“ねこ背”で自律神経も乱れる? 姿勢を改善する「背伸び」のコツ
2022年09月20日 公開
「背伸び」をするだけで正しい姿勢になれる
まずは自分の姿勢をチェックしてみましょう。身長を測るときと同じイメージで、壁に背をつけて、あごをひき、力を入れずに立ってみてください。かかと、お尻、肩、後頭部、ふくらはぎの5カ所が壁につけばOK。どこか1カ所でもつかなければ、あなたの姿勢はゆがんでいます。
ねこ背を治すにはどうしたらいいのでしょう? やるべきことはたった1つ、「背伸び」です。

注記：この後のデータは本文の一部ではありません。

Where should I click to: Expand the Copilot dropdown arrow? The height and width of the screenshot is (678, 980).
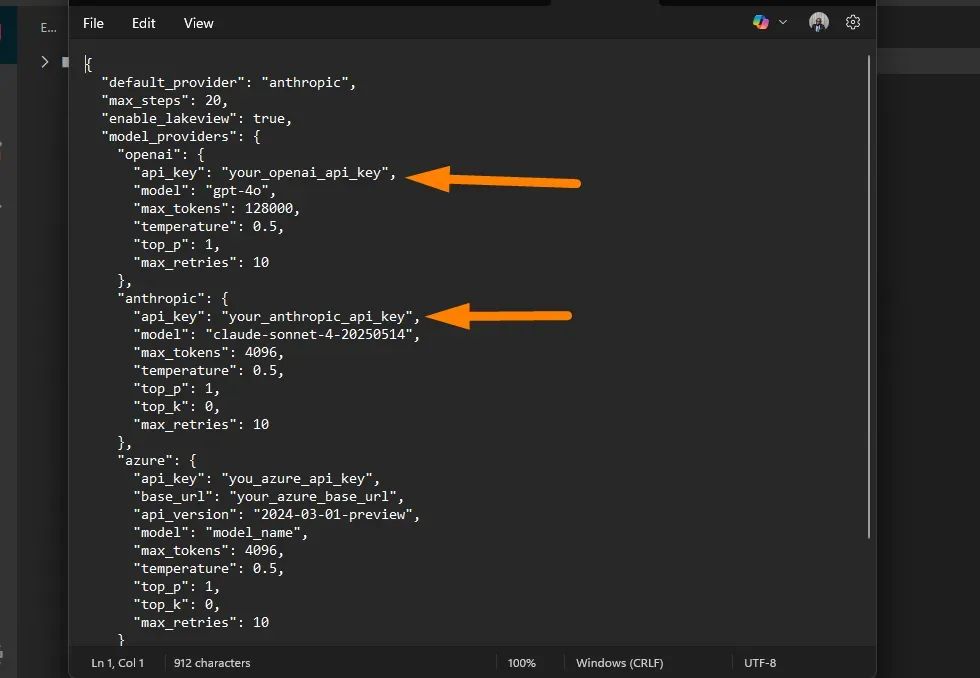783,22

背伸びは、頭を正しい位置に持ってくるのに最適な方法です。重い頭が体の中心からずれていると、全身のバランスをとるために首から下の筋肉が緊張してゆがみます。
そこで、背伸びをして頭を上に引き上げ、正しい位置へとリセット。丸まっていた背骨が一気に伸びて骨盤が立ち、理想的な背骨の形が復活します。
背伸びなら、1回わずか十数秒。わざわざ道具を買う必要もありません。何度も背伸びをしてリセットを繰り返かえせば、徐々に体が正しい姿勢を覚えていきます。
朝起きたとき、家事や仕事の合間、トイレに行って手を洗ったあと、夜寝る前など、タイミングを決めて1日何回も背伸びをしましょう。
背伸びにやりづらさを感じたら、すでに体のどこかがゆがんでいる証拠。それでも背伸びを続けているうちに、体がリセットされて抵抗なくできるようになります。
姿勢がよくなると、不調の改善とともにスムーズに動ける、疲れにくい、気持ちが明るくなる、などの効果も実感できます。
背伸びをすれば、姿勢はリセットされ、本来あるべき体のポジションをとれます。「背伸びをしたあとの姿勢が正しい姿勢」と体に覚えさせましょう。
【背伸びのやり方】
(1) 足をこぶし1個分開き、両脚はまっすぐ平行にして立つ。手の甲が見えるように、両手を胸の前で組む。
(2) 組んだ手の甲を見ながら、頭の上に上げていく。顔も一緒に上げ、自然とおなかに力が入るのを意識する。
(3) あごを引くように顔だけ正面に戻し、体を上下に引っ張り合うように伸ばす。
(4) ゆっくりと両手を左右から下ろす。そのとき、おなかまわりが引き締まっていることを意識する。
疲れにくい座り方
当院の患者さんやセミナー参加者に1日の時間配分についてアンケートをとったところ、「座る時間:15時間、立つ時間:1時間、寝る時間:8時間」という結果になりました。いかに立つ時間が短く、座っている時間が長いかおわかりでしょう。
私が理想とする立ち時間は8時間です。立つ時間が少なかった人が1時間立つ時間を増やしただけで立派な体幹トレーニングになります。なるべく立つ時間を増やしていきましょう。
座っているときも背筋をまっすぐに保っていれば、正しい姿勢が維持され、疲れにくくなります。デスクワークなどで長時間座ったままになるときは、座ったまま背伸びをして、ときどきリセットしましょう。